Canada Adds Voices Against Anti-LNG Report [UPDATE]
A report from the climate activist organisation Global Energy Monitor (Gem) suggesting development of new LNG export and import facilities is undermining global efforts to reduce greenhouse gas emissions is being vigorously discredited by the lobby group for Canada’s oil and gas producers.
Susannah Pierce, director of external relations for LNG Canada, which is developing a 28mn mt/yr gas liquefaction and export terminal on Canada’s west coast, has also weighed in to discredit the report. Her response to the report – including a link to the document itself – is posted on Natural Gas World’s Global Gas Perspectives platform.
And Michael Binnion, CEO of Quebec producer Questerre Energy, took to LinkedIn on July 2 with a post characterising the report as “recycled extremism” that had already been debunked twice in the past seven years by environmental groups far more respectable than the activists behind Global Energy Monitor.
“For anyone who wants to believe this ridiculous idea, I invite you to move your 'clean' hibachi briquette barbeque inside the house to replace your now 'dirty' natural gas stove,” Binnion wrote.
Meanwhile, the Canadian Association of Petroleum Producers (Capp), which represents more than 80% of Canadian oil and natural gas production, said July 3 the conclusions of the Gem report are “factually incorrect” and sharing of the report’s untrue statements is unacceptable.
“This is another deliberate attempt by a foreign-funded activist organization to discredit the Canadian oil and natural gas industry,” Capp’s statement said. “This group, along with the wider activist community, is positioning itself against global development, and the lifting of a billion people out of poverty through access to clean energy.”

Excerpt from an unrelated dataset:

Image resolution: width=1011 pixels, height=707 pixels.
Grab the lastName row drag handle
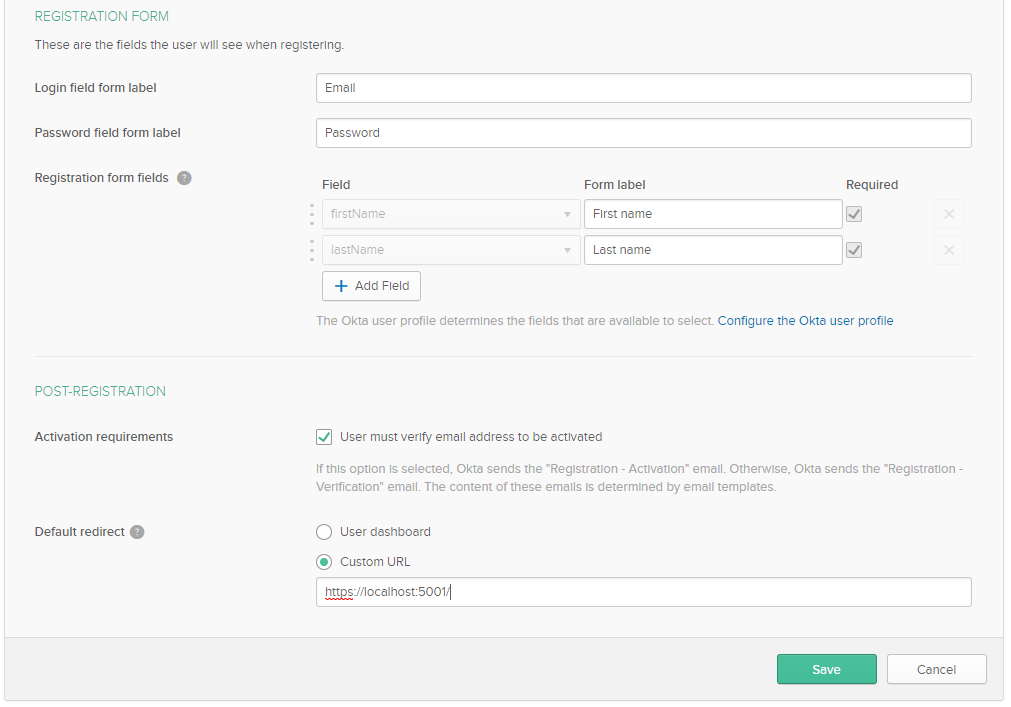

In its statement, Capp referred to International Energy Agency (IEA) scenarios that suggest natural gas demand is expected to increase by 43% and global gas supplies will meet 25% of total energy demand by 2040. Renewables will meet about 7% of total energy demand by 2040, Capp said, again citing the IEA.
Gem concludes its 21-page report by comparing the current LNG development boom with the historical expansion of coal-fired power generating capacity – widely attributed as one of the most intense sources of carbon emissions over the past half century. To assess the respective global footprints, Gem says it studied the life-cycle emissions of 574 GW of new coal-fired generating capacity and compared them to the life-cycle emissions of 856mn mt/yr of LNG export capacity it claims is under construction or in pre-construction - an estimate which is far higher than the 610.67mn mt/yr of capacity that is either under construction (79.75mn mt/yr) or planned or proposed (530.92mn mt/yr), according to the Petroleum Economist's 2019 World LNG Factbook.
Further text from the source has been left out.